Pela Secretaria de Estado de Meio Ambiente, foram instaurados 138 autos de fiscalização, lavrados 97 autos de infração e elaborados 115 relatórios técnicos. A concessionária de Furnas, responsável por fiscalizar e impedir a ocupação ilegal das terras que margeiam os reservatórios, fez 161 demarcações, com a notificação de 155 proprietários de imóveis irregulares. Ao todo, 32 ações de reintegração de posse já foram ajuizadas por Furnas com o objetivo de reaver terras ocupadas ilegalmente.

 

Segundo o MPF, a operação inédita "também despertou na população a consciência acerca das ilegalidades. Podemos perceber isso pelo aumento do número de proprietários e empreendedores que, após o início da operação, estão nos procurando para obter informações e tentar solucionar as irregularidades".

 

Com a implantação da hidrelétrica, proliferaram loteamentos em toda a sua extensão sem que fossem observadas as normas legais que proíbem intervenções na faixa de 100 metros de distância do reservatório para imóveis situados nas áreas rurais, e de 30 metros para aqueles localizados em áreas urbanas.

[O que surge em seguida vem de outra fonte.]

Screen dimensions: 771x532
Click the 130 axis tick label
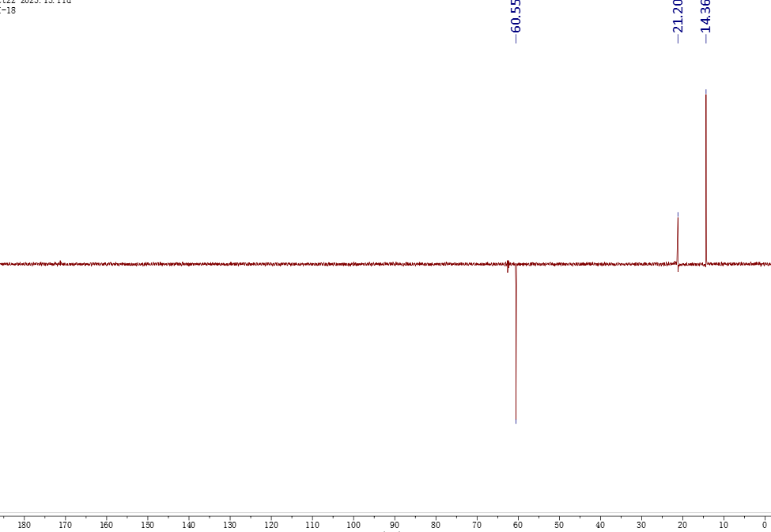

As faixas constituem áreas de preservação permanente, cuja conservação é fundamental para se evitar a alteração descontrolada do uso do solo às margens de reservatórios que, além da função ambiental, desempenham funções de geração de energia elétrica e abastecimento de água.

 

Casos de ameaças

 

Durante a ação foram registrados casos de recusas em assinar boletins de ocorrência, além de ameaças físicas contra os agentes públicos e funcionários da concessionária que participavam dos trabalhos.

 

Com isso, a saída encontrada foi realizar a notificação por cartório ou com apoio da Polícia Militar. Mas há de se registrar também os casos de observância à lei. No loteamento Ponta do Sol, por exemplo, muitos lotes estavam regulares, pois o próprio empreendedor colocou a restrição, aos compradores, de não se construir dentro da APP de 30 metros.

 

O MPF requisitou a instauração de mais de 100 inquéritos à Polícia Federal e já propôs seis ações civis públicas para embargar obras em andamento.

 

Ainda conforme o MPF, várias decisões do Tribunal Regional Federal da 1ª Região (TRF-1), em segunda instância da Justiça Federal de Minas Gerais, determinaram o desfazimento de obras, construções e intervenções situadas em área proibida.